Альбина не нуждалась ни в чьей помощи. Все и так стояло перед глазами.
…Когда стало смеркаться, она зажгла керосиновую лампу — дом еще не успели подключить к линии, — и к смолистой свежести сосновых плачущих досок примешался тягучий привкус угара. Все вдруг заторопились и стали прощаться, неохотно отрываясь от струганых лавок.
Сначала, предварительно спровадив шабашников, отбыл строитель, осуществлявший прорабский надзор. Он был единственный, кто крепко стоял на ногах, и у него достало ума, прихватить с собой архитектора. Затем, пообещав вернуться к утру, распрощался со всеми Николай, которому предстояло доставить до дому композитора Витю. Додекафониста, сохранявшего благородную молчаливость, удалось усадить в машину ценой немалых усилий, вернее, запихнуть, потому что он упорно сопротивлялся, силясь вернуться назад.

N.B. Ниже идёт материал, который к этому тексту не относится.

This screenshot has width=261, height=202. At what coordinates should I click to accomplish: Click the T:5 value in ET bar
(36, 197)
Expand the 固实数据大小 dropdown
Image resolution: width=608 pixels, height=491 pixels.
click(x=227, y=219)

Потом незаметно исчез Алеша, сославшись на какое-то дело в хозблоке, который в ударном порядке переоборудовали под сауну. Альбина накапала хозяину дома лекарства и помогла взобраться по винтовой лестнице на верхний этаж, а после присела у запотевшего окошка, залитого непроглядной вечерней синькой. Погрустив в одиночестве, она с неохотой принялась убирать со стола. А вот что случилось потом, ей никак не удавалось вспомнить. Вернее, не что, а где, ибо она мысленно путалась в расположении дачных комнат. Кажется, это произошло возле лестницы в коридоре, куда она зачем-то заглянула по дороге в кухню. Даже половица не скрипнула, когда Алексей бесшумной тенью вынырнул у нее за спиной. Она враз ослабла и покорно дала себя увести. Уж очень боялась наделать лишнего шума. А вот в какой момент
Алексей вложил ей в кулачок свой камешек и какие глупости при этом нашептывал, она позабыла. Вот, собственно, и все, что она могла сообщить.
— Если, как вы говорите, Алексей жил в хозблоке почти все лето, исполняя роль сторожа, то шабашники — Зубков этот, а возможно, и композитор Фролов могли с ним как-то общаться? Так ведь?
— Почему нет? Свободно могли.
— А уж о Протасове и говорить не приходится! Верно? Уж он-то должен знать всю подноготную этого типчика?
— Так вы спросите у Вячеслава Кузьмича, — Альбина обнажила крупные, идеально прилегающие один к другому зубы и процедила с какой-то мстительной радостью: — Уж это он от вас, надо думать, не утаит.
— Мне тоже почему-то так кажется, — согласился Люсин.